SAN FRANCISCO — A man suing an online business for discrimination under California’s Unruh Civil Rights Act does not need to “enter into an agreement or transaction with the business” to pursue his claims, the California Supreme Court ruled Aug. 12, finding that encountering discriminatory terms connected to a service he intended to use was sufficient to establish standing to sue (Robert E. White v. Square Inc., No. S249248, Calif. Sup., 2019 Cal.
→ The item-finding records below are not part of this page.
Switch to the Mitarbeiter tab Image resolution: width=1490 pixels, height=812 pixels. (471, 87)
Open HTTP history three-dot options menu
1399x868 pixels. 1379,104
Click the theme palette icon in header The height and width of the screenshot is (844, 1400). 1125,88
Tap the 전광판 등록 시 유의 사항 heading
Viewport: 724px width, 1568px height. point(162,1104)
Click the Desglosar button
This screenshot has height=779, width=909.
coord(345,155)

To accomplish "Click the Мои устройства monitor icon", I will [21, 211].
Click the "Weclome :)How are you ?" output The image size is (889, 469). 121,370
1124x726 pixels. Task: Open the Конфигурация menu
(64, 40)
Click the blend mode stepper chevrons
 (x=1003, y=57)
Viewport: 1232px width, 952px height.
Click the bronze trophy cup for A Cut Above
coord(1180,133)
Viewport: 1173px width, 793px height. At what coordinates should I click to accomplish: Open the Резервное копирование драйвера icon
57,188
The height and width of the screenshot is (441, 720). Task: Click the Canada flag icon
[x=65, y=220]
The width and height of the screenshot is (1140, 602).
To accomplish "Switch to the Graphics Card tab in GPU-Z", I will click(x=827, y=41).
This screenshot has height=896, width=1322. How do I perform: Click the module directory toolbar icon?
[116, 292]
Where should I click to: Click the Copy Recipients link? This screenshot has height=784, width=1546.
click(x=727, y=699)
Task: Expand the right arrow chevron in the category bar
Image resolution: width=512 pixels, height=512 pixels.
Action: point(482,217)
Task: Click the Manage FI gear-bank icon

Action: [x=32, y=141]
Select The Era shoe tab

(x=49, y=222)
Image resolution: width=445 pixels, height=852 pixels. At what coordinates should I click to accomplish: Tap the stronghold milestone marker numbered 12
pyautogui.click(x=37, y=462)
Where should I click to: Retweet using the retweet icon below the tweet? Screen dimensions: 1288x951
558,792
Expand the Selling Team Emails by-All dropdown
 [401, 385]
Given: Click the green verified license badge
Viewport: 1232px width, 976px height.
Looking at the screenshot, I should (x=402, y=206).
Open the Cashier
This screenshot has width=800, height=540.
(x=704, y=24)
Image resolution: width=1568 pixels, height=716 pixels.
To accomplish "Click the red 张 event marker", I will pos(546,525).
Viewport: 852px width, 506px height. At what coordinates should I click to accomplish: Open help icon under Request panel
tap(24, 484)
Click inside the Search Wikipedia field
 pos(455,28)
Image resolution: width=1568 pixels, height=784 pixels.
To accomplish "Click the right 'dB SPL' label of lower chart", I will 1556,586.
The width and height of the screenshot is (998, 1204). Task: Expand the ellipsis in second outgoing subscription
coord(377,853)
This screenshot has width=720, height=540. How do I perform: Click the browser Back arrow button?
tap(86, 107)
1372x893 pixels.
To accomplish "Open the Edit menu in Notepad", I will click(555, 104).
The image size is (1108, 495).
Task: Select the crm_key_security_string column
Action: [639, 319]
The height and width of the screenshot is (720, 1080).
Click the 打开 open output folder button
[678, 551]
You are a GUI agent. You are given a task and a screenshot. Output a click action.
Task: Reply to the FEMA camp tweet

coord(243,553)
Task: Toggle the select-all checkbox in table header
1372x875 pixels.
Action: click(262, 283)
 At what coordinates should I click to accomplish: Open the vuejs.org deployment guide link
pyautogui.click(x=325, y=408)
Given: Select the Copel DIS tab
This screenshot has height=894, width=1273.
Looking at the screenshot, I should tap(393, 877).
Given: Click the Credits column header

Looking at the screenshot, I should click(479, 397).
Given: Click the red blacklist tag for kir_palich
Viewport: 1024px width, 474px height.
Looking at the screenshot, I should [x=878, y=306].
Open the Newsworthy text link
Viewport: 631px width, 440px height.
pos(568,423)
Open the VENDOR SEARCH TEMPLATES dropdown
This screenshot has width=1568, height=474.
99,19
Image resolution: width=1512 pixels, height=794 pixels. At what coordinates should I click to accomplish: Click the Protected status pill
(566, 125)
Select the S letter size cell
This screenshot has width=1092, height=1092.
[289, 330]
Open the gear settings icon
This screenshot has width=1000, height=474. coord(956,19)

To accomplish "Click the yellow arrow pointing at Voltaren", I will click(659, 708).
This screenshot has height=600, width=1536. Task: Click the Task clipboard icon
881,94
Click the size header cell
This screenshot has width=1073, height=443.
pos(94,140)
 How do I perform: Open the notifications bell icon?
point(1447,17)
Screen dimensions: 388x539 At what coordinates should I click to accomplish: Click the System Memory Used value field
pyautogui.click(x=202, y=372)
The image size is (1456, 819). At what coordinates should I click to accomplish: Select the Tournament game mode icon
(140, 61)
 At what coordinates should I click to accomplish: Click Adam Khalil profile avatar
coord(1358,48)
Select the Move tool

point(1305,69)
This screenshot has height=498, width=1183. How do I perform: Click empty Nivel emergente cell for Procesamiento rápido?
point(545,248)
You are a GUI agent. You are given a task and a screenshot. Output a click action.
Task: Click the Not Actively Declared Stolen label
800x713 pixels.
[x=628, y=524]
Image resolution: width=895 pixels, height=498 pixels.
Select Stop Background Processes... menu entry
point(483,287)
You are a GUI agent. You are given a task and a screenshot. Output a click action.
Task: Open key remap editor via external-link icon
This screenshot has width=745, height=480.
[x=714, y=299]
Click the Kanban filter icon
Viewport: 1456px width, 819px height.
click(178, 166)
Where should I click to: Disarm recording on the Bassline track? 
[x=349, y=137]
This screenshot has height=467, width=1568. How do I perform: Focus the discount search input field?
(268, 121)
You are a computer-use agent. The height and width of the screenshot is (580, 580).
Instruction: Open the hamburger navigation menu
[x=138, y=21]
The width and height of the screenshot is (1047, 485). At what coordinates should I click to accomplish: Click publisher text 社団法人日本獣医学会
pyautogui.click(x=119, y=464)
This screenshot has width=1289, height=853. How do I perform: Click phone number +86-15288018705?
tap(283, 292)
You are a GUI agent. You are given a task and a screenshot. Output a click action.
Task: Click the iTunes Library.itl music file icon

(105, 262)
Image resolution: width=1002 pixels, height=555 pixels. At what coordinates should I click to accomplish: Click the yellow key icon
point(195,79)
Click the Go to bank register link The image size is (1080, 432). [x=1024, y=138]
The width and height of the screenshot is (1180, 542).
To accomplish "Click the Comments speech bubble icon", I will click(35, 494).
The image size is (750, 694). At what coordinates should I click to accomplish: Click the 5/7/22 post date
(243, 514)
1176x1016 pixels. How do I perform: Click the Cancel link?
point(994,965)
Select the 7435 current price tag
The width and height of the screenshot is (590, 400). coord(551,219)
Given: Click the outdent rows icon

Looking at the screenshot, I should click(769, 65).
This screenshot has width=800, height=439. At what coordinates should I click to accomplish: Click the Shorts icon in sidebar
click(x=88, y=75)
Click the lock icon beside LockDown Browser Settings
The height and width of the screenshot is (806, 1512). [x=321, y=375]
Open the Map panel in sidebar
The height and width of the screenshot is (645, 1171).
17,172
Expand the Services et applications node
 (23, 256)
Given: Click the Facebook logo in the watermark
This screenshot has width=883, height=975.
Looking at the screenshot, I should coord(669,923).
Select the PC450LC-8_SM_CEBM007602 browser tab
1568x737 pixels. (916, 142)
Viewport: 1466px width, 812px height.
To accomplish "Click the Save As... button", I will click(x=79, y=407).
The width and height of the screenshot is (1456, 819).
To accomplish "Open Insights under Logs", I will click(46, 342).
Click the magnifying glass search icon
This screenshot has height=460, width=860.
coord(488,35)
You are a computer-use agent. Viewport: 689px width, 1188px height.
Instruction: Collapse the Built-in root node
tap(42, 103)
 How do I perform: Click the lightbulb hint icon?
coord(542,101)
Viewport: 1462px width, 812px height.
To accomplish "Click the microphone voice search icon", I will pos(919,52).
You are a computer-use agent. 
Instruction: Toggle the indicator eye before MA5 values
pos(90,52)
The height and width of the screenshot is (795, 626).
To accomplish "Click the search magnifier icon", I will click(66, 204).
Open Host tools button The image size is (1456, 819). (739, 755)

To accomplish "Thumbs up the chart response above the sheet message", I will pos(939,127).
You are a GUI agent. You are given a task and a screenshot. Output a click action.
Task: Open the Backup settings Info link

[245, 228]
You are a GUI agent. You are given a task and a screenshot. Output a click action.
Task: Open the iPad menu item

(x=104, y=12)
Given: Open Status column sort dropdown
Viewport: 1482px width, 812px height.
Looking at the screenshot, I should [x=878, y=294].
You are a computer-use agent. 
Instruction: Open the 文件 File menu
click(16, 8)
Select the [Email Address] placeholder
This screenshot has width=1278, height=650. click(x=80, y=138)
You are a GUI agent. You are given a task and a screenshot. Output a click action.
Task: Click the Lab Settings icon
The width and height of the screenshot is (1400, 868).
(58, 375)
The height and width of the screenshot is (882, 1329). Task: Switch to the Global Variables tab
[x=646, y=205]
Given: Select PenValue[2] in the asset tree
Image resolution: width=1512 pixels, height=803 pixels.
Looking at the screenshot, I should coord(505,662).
LEXIS 5946).
CHARLESTON, S.C. — A South Carolina attorney was temporarily enjoined from using his name online or elsewhere as a trademark related to his legal services on Aug. 9, when a South Carolina federal judge determined that his father, who has the same name and also practices law, was likely to succeed on trademark infringement and cybersquatting claims against his son (George Sink, P.A. Injury Lawyers v. George Sink II Law Firm LLC, et al., No. 2:19-cv-01206, D. S.C., 2019 U.S. Dist. LEXIS 134819).